One of the most common mistakes observers -- and possibly even coaches -- make is to think that you “don’t want to get into a running game” with a team such as the Bruins. Actually, if you can get an open shot by seizing a transition moment every now and then, by all means do so. Then turn right around and make sure they don’t do the same thing to you.

On the other hand, when you aren't getting out on the break, feel free to run some clock. This is precisely the balance that Arizona achieved, and I have to believe it was no accident. The Wildcats took some opportunities in transition, but when they backed the ball out, they often took the possession well down into the shot clock.

UCLA’s offense is far better than its defense, so why wouldn’t you maximize the amount of time that the former is on the floor and minimize the exposure of the latter? Just as in football, time of possession matters.

Make Bryce Alford play defense

The Wildcats had some success in isolating Alford in man-defense situations, particularly in a few instances when the Bruins senior was guarding Kadeem Allen. On more than one such possession, Allen eschewed customary niceties such as passing the ball to teammates and simply drove on Alford. That was doubtless Coach Miller’s intent: Drive the ball at the defense’s weak link.
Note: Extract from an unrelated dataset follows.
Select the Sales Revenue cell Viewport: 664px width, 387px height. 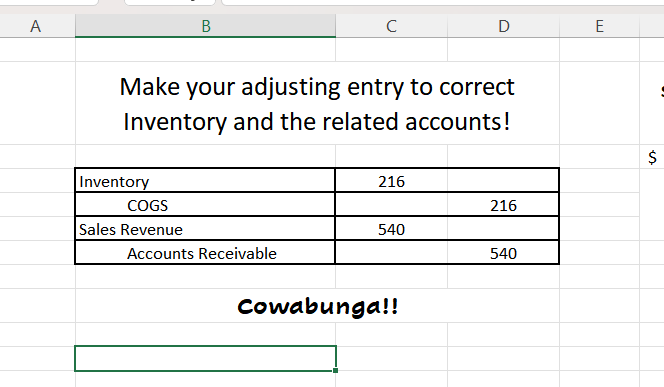(205, 229)
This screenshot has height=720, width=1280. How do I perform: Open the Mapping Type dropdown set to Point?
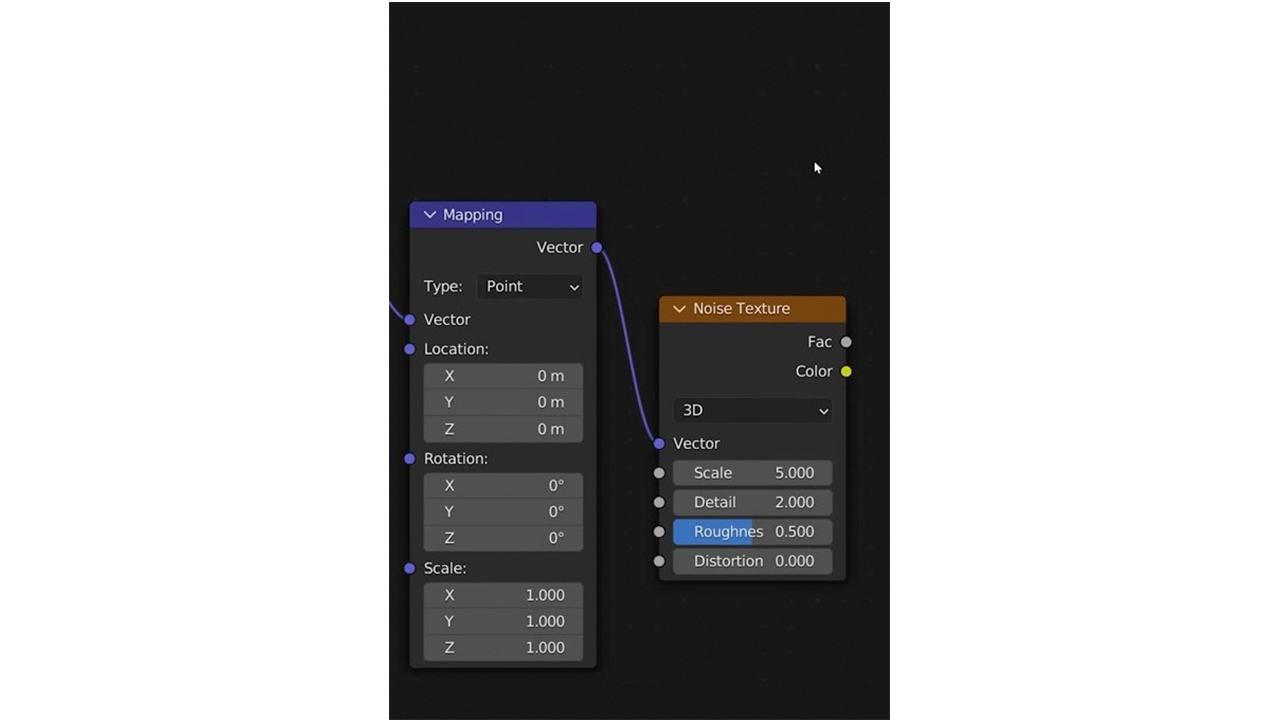tap(531, 287)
None of this is meant as a swipe at Alford. He could play downright terrible defense on every possession (which he doesn’t), and it would still balance out as a positive for UCLA because he’s a high-volume 3-point shooter connecting on 46 percent of his attempts from beyond the arc. But if you’re an opponent and you have to defend a game-changing perimeter threat such as Alford, you’ll also want to seize any openings he offers you when he’s on defense.

Crash your offensive glass

Arizona pulled down 34 percent of its misses against UCLA -- not an eye-popping number but far better than what the Bruins managed on their offensive glass (25 percent).
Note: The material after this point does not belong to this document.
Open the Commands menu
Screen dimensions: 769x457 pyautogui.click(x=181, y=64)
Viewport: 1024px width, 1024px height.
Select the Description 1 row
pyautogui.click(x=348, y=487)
In Pac-12 play, coach Steve Alford’s team ranks No. 9 in a 12-team league in defensive rebound percentage. It’s simply not what UCLA is built to do, which is to score at a high rate. Well, one way you can hope to keep up with that scoring is to send your best player to the offensive glass.

Emphasis on "player" singular. Crashing the offensive glass might sound like crazy advice when you’re playing a fast-paced opponent known for its explosive offense, but Arizona proved that you can pull down a fair share of your misses and still get back in transition on defense.

Do all of the above against a team as superb as UCLA, and you still might lose. But you’ll give yourself your best chance if you deny the Bruins their first shot, blend transition with a little bit of patience on offense, make Bryce Alford spend some energy on defense and crash your offensive glass.

Good luck, and be sure to score a ton of points. You’ll need to.